# PGM future market price



## kjavanb123 (Oct 5, 2011)

All,

Any speculation about the PGM future market prices?? Looking at the daily prices for 3 sisters Pt, Pd and Rh they litterly plungin. I seriously think someones just control the precious market prices it aint just an exchange.

Kevin


----------



## eeTHr (Oct 5, 2011)

Anything that can be boutht and sold on paper only, with leverage, is suseptable to some manipulation, limited by margin calls. But from what I have read, the big banks don't have margin calls to them, so they can run the prices anyhere they want.

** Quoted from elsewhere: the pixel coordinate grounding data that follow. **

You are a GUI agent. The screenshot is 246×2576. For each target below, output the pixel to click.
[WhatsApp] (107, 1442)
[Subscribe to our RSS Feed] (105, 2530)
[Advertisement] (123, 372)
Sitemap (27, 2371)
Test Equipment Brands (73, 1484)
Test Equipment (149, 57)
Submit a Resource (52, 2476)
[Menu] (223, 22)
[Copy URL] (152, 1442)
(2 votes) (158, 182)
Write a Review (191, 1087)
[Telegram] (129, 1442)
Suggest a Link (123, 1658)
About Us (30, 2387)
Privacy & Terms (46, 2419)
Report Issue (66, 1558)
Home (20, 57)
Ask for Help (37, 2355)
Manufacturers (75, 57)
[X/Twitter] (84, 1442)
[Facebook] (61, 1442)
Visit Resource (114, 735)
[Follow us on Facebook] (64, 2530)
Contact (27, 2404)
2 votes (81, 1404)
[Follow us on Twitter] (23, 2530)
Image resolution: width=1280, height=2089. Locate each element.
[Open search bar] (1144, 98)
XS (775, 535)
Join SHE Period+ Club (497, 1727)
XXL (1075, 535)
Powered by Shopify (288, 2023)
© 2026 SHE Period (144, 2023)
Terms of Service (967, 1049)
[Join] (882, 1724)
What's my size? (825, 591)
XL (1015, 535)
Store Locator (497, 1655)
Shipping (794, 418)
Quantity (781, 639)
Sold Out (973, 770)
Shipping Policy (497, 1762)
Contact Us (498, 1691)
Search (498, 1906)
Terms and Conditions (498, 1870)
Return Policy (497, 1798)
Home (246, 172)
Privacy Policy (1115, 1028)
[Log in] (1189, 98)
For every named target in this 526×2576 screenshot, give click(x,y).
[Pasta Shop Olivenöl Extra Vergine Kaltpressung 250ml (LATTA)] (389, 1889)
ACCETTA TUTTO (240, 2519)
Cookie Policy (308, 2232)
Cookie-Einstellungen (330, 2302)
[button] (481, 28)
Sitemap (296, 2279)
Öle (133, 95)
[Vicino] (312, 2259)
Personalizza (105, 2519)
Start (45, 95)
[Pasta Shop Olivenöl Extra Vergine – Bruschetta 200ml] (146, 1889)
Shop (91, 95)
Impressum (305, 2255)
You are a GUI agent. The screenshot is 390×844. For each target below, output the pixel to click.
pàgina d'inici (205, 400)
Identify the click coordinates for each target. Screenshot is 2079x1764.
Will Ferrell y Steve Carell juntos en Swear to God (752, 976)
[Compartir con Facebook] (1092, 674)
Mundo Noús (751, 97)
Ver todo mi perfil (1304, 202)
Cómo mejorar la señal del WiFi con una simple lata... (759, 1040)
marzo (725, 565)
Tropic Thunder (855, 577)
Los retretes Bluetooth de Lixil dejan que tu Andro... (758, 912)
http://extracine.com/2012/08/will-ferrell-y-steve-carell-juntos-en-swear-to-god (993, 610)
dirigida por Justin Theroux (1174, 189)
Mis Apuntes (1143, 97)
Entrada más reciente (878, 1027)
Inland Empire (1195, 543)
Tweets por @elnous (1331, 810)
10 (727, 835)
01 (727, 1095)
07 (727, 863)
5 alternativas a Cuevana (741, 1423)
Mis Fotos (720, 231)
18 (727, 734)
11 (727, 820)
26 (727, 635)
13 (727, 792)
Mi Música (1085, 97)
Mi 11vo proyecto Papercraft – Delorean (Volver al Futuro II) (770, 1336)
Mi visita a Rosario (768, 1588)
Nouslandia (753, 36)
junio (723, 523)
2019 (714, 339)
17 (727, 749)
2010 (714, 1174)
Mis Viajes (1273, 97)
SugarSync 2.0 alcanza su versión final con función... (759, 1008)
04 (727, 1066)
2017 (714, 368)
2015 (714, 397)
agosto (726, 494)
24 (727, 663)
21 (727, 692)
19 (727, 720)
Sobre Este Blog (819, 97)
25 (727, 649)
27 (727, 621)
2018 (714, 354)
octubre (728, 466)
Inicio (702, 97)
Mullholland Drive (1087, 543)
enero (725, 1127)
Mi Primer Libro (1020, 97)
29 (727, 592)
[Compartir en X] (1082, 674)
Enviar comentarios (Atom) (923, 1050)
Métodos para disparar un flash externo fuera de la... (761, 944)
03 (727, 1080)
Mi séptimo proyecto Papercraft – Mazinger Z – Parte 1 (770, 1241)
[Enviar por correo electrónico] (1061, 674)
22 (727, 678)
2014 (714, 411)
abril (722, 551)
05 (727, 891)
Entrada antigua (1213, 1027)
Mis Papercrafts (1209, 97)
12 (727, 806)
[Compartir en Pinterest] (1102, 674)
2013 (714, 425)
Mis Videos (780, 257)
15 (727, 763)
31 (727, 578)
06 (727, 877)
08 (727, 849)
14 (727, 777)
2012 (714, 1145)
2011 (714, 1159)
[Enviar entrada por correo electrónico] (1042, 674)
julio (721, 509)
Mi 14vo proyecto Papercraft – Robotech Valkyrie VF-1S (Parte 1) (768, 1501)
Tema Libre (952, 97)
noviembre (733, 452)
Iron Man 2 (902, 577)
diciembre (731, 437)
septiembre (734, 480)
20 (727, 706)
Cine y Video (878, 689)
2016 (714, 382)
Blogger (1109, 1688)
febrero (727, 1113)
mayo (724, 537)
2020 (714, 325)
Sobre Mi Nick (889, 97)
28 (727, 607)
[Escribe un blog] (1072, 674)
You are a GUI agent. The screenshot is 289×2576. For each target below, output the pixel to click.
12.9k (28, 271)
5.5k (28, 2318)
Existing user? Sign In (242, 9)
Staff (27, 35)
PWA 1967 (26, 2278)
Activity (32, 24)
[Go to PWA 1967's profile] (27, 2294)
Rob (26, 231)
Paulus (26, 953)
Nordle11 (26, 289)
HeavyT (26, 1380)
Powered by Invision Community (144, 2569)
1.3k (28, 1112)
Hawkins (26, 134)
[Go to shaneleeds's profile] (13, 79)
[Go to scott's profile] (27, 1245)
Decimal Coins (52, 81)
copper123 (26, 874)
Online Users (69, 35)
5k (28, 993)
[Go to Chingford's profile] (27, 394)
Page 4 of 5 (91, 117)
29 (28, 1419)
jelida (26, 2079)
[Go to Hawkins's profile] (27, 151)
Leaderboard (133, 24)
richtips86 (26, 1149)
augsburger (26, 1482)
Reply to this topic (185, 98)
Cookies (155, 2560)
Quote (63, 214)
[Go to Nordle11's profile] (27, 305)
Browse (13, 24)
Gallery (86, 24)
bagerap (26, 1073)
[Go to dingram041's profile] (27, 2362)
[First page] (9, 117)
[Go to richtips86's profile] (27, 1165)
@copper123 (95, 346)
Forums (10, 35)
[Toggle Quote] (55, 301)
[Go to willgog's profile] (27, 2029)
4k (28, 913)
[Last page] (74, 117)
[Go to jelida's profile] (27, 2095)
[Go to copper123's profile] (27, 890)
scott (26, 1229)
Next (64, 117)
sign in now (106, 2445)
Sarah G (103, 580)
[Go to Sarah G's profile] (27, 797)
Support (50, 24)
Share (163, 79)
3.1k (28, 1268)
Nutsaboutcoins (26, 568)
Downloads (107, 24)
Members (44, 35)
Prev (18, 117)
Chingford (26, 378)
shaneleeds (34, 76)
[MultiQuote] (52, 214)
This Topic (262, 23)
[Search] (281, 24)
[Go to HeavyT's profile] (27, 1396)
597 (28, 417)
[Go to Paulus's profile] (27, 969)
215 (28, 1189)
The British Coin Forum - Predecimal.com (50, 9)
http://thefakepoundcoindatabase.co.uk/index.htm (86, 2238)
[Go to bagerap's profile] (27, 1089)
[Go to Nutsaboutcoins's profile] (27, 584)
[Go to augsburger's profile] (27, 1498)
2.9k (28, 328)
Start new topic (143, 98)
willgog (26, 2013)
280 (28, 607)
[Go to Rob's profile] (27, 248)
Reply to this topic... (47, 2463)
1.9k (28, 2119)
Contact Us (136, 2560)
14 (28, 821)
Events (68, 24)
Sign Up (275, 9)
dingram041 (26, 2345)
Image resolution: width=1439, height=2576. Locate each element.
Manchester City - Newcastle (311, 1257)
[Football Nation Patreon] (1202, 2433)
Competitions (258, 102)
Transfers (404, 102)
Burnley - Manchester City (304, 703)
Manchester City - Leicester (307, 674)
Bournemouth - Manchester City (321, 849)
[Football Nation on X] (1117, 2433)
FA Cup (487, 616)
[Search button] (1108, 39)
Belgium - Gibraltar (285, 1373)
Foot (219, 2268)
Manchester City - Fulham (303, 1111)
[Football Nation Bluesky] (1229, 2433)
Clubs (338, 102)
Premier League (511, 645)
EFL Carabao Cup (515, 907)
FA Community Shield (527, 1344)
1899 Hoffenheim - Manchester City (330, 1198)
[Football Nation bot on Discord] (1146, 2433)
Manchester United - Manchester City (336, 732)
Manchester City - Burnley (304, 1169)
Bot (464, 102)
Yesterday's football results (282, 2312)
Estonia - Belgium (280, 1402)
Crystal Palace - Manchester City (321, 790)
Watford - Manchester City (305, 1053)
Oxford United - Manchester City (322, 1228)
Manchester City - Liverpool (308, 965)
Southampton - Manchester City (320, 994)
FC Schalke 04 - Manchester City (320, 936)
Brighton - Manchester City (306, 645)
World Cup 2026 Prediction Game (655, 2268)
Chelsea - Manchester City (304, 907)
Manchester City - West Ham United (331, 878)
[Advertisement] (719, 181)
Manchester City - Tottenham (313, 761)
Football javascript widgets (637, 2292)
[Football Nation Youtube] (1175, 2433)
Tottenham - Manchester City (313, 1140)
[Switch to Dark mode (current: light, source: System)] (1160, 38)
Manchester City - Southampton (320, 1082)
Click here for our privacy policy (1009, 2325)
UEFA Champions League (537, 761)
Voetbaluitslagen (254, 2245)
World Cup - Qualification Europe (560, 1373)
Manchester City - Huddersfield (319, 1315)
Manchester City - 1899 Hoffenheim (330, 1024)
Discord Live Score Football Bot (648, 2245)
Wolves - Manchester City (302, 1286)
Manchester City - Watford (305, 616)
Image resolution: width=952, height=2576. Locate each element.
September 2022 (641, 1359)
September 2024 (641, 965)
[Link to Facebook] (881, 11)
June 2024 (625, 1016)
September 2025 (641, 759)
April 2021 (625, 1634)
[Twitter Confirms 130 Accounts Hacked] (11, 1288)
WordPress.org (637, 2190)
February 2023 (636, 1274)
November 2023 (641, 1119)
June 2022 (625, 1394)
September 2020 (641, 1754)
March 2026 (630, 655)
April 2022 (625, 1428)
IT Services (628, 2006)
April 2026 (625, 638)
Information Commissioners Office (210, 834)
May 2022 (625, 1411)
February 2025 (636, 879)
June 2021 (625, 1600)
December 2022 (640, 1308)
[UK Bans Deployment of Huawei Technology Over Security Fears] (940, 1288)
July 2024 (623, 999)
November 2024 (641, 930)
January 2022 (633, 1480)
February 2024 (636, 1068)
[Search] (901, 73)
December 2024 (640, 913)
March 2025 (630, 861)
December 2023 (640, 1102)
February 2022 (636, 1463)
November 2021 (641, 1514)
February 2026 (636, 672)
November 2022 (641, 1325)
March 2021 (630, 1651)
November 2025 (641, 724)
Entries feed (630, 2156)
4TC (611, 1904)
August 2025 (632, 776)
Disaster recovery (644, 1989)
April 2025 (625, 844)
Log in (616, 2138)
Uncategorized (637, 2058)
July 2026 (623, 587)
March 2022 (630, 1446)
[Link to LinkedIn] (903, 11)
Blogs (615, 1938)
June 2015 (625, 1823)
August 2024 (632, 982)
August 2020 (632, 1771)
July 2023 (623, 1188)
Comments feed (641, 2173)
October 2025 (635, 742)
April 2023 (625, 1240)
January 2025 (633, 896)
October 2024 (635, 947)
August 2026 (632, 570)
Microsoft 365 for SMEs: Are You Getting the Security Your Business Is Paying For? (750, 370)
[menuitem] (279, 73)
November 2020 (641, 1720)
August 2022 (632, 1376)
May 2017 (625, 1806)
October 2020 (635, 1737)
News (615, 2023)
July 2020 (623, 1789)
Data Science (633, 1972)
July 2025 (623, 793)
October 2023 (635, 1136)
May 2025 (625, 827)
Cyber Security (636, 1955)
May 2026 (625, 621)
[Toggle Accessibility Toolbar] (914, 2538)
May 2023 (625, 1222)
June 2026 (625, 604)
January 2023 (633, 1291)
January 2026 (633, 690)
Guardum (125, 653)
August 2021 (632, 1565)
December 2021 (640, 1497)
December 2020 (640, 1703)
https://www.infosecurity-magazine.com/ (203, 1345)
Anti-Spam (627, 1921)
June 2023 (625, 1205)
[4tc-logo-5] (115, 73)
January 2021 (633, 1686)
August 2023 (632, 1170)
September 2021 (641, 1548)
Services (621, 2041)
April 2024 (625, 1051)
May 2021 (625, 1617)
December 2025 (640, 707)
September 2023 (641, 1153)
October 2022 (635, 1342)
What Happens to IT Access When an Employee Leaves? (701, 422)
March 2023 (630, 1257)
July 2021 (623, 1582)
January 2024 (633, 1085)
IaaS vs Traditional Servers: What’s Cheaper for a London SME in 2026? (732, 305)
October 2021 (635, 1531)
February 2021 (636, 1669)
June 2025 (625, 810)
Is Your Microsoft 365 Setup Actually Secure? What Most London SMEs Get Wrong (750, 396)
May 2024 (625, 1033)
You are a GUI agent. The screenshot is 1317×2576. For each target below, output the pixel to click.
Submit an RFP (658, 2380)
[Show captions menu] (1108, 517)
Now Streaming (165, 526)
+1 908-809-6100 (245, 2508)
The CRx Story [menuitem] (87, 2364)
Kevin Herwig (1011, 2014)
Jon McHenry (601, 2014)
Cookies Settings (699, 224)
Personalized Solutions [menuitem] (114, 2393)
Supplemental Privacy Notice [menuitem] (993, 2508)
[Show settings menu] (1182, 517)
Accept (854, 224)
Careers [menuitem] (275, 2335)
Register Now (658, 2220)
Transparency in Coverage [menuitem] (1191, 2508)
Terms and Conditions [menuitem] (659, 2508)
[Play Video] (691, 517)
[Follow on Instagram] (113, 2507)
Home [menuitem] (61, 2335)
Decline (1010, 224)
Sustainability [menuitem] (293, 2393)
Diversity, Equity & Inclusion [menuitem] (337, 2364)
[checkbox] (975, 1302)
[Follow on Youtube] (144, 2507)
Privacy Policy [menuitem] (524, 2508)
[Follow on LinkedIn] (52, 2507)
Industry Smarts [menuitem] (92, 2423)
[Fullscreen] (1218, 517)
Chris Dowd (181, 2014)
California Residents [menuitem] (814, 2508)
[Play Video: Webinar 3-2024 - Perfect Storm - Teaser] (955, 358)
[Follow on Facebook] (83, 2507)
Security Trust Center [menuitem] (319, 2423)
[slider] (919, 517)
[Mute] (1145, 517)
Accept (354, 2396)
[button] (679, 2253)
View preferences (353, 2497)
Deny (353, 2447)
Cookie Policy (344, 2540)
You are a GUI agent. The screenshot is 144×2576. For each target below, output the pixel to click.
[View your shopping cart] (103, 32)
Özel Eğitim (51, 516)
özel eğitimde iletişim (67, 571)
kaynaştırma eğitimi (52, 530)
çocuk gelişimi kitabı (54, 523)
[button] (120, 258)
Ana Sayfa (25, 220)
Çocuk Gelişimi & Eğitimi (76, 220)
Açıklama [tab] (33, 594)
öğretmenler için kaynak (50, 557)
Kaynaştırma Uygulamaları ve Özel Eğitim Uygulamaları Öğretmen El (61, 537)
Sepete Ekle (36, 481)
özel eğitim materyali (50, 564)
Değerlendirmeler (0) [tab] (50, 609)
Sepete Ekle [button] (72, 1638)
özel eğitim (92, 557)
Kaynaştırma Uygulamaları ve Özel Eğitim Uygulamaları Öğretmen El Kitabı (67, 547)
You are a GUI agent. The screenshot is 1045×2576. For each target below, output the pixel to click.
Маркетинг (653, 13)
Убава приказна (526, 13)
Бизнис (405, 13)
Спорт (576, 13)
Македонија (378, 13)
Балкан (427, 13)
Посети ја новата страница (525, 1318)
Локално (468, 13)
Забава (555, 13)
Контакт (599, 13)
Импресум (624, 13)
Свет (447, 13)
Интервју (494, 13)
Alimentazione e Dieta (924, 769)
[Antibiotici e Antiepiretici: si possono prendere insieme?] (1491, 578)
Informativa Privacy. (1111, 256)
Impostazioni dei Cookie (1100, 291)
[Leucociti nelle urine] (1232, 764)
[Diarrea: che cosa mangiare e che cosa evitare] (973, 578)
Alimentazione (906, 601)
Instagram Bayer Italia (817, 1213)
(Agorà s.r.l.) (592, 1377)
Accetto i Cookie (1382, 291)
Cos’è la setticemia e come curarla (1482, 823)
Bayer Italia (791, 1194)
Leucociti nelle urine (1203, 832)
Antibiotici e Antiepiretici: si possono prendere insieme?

They have already been caught doing this with gold, and especially silver when the big fluctuations occurred. Right now it looks like they want silver to be at 30, and gold at 1650.


----------



## kurt (Oct 6, 2011)

I recently heard that they have come up with a new alloy to use in place of Pt &/or Pd in making cats. If that is true it is going to have a big affect on demand for Pt & Pd (lower demand) which is going to affect value (lower price)

Kurt


----------



## kjavanb123 (Oct 6, 2011)

so i guess catalytic converter business is going down with this new market too. ouch


----------



## Lino1406 (Oct 7, 2011)

Do not need cats


----------



## patnor1011 (Oct 13, 2011)

Lino1406 said:


> Do not need cats



Spot on. You dont need cat on electric car. Go for lithium that will be commodity of tomorrow.


----------



## Palladium (Oct 14, 2011)

If i was a betting man i would go with palladium for a 20 year investment. Think eco friendly.
Think hydrogen fuel cell.


----------



## Lino1406 (Oct 14, 2011)

Agreed. However...you should be aware that
the wet dream of fuel cell developers is finding
cheap alternatives to palladium and platinum,
so... 20years?


----------



## kjavanb123 (Oct 17, 2011)

All,


Thanks for your feedback. I have this delimma to deal with right now, so your quick opinion on this would be apperciated. Due to new sanction on Iran banks, the Japanese firm which we suppose to ship the catalytic converters to can not wire the money to our banks. I want to suggest to send us Pt or Au bars instead of money. which one should we accept once it is approved by the Japanese regulations?

Thanks
Kev


----------



## nickvc (Oct 17, 2011)

Well gold is readily acceptable worldwide at a known price while platinum might cause more issues to sell. This could be complicated if you can find an end buyer who wants platinum you might get better prices for it but in general I'd go for the gold option due to it's easy trade status, don't forget brokerage charges as this will come off your part.


----------



## bubba (Oct 25, 2011)

kurt said:


> I recently heard that they have come up with a new alloy to use in place of Pt &/or Pd in making cats. If that is true it is going to have a big affect on demand for Pt & Pd (lower demand) which is going to affect value (lower price)
> 
> Kurt



If you have been around converters as long as I have, you seen this "breakthrough" technology make news many times. Before the recession hit, the auto makers would book metal a year in advance, usually around september. Someone got smart and realized that if they released some obscure project they they had been researching on platinum substitution, that showed the "potential" for silver, nickel, copper, gold or some other metal to take the place of pgm's, they could manipulate a 5-10% drop in the price within a couple of days. That would give them enough time to go out long on their metal contracts at a reduced price
Probably the first time I heard of substitution, it was in the late nineties. Five to ten years ago, it was as though the car makers were taking turns. One year Ford would come out with their "research" the next year Nissan, the next year Honda.
We will have pgm's in catalytics, along with internal combustion engines for many,many more years.


----------



## Lou (Oct 25, 2011)

Physics.


----------



## kurt (Oct 28, 2011)

bubba said:


> kurt said:
> 
> 
> > I recently heard that they have come up with a new alloy to use in place of Pt &/or Pd in making cats. If that is true it is going to have a big affect on demand for Pt & Pd (lower demand) which is going to affect value (lower price)
> ...



Interesting (but not surprising) It was my brother that told me about this - he said he read it in a science mag & nickle was suposed to be part of the alloy - he couldn't remember the other metals in the alloy - just that it was suposed to do away with the need for PGMs in cats

Kurt


----------



## philddreamer (Oct 28, 2011)

Kurt wrote:
"I recently heard that they have come up with a new alloy to use in place of Pt &/or Pd in making cats. If that is true it is going to have a big affect on demand for Pt & Pd (lower demand) which is going to affect value (lower price)"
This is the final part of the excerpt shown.